IPOL.ID – Wakil Presiden KH Ma’ruf Amin yang juga Ketua Dewan Pertimbangan MUI meminta Komisi Fatwa MUI dapat segera membahas fatwa seputar ganja untuk kepentingan medis saat hadir dalam rapat pimpinan Majelis Ulama Indonesia.
Sehubungan permintaan tersebut, Asrorun Niam Sholeh, Ketua Bidang Fatwa MUI mengatakan, pihaknya akan mengkaji permintaan Wapres. “Kami akan tindaklanjuti dengan pengkajian komperehensif dalam perspektf keagamaan.
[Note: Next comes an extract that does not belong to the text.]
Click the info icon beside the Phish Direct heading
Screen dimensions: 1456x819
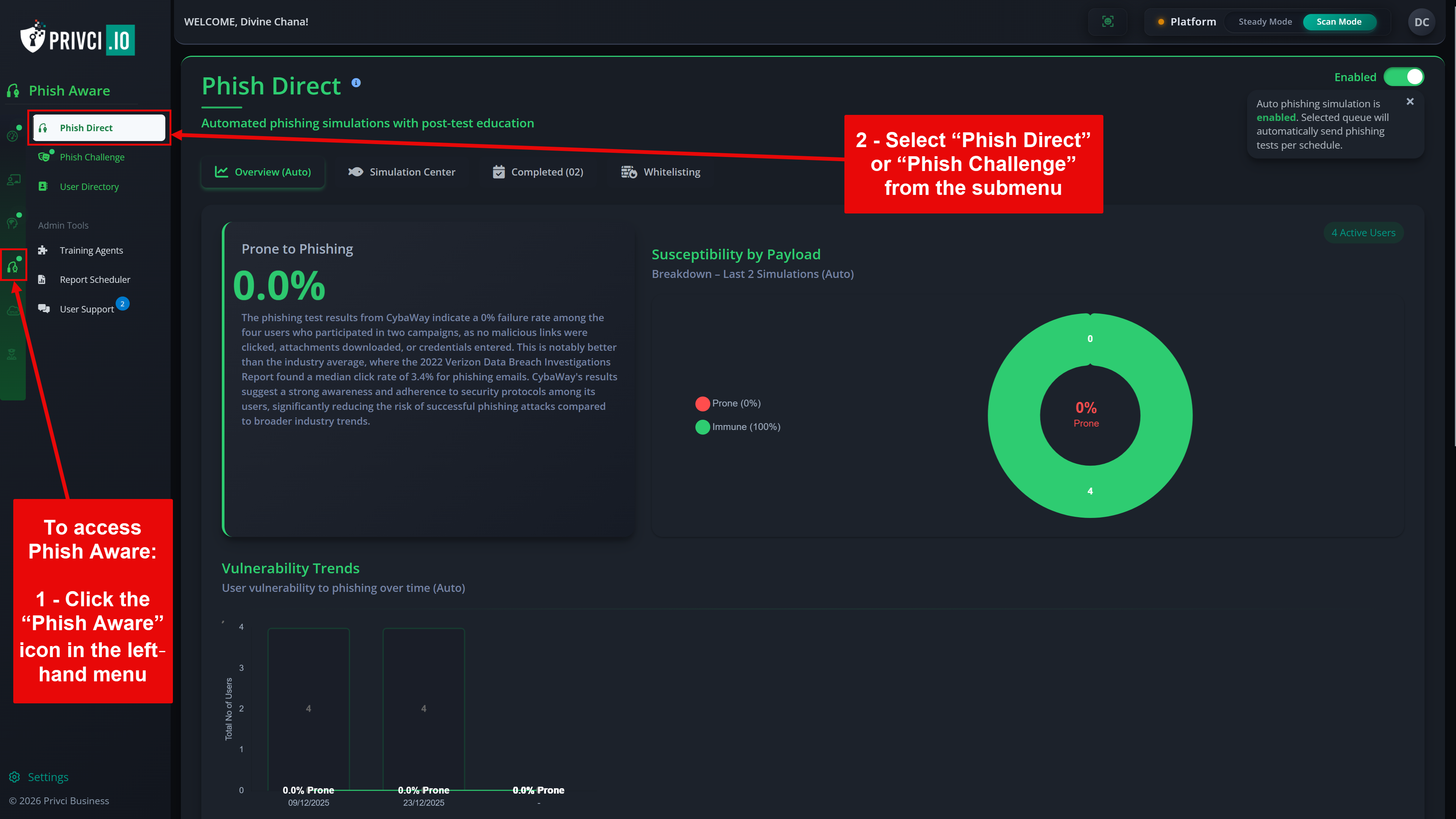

Kita akan kaji, yang intinya MUI akan berkontribusi dalam memberikan solusi keagamaan atas dasar pertimbangan kemaslahatan umum secara holistik,” kata Asrorun Niam Sholeh dalam keterangan tertulis yang diterima ipol.id, Kamis (30/6).
Dia menjelaskan, nantinya akan dilihat apakah bentuknya dengan sosialisasi fatwa yang sudah ada, penguatan regulasi, rekomendasi untuk peyusunan regulasi, atau dalam bentuk fatwa baru.
“Terlebih UU No 35/2009 tentang Narkotika mengatur bahwa ganja termasuk jenis narkotika Golongan I yang tidak bisa digunakan untuk kepentingan kesehatan,” tambahnya.
Dikatakan Asrorun Niam Sholeh, fatwa akan menjawab keagamaan atas masalah yang muncul di tengah masyarakat. Tapi sampai sekarang MUI belum menerima pertanyaan dan permohonan fatwa secara resmi dari para pihak terkait dengan masalah penggunaan ganja untuk kepentingan medis.
“Harapan Wapres bisa menjadi salah satu permintaan untuk merespons dinamika yang terjadi di masyarakat, yang dalam bahasa fikih istifta,” tambahnya.
Perlu disampaikan, lanjut dia, dalam Islam setiap yang memabukkan hukumnya haram, baik sedikit maupun banyak. Sedangkan ganja termasuk barang yang memabukkan.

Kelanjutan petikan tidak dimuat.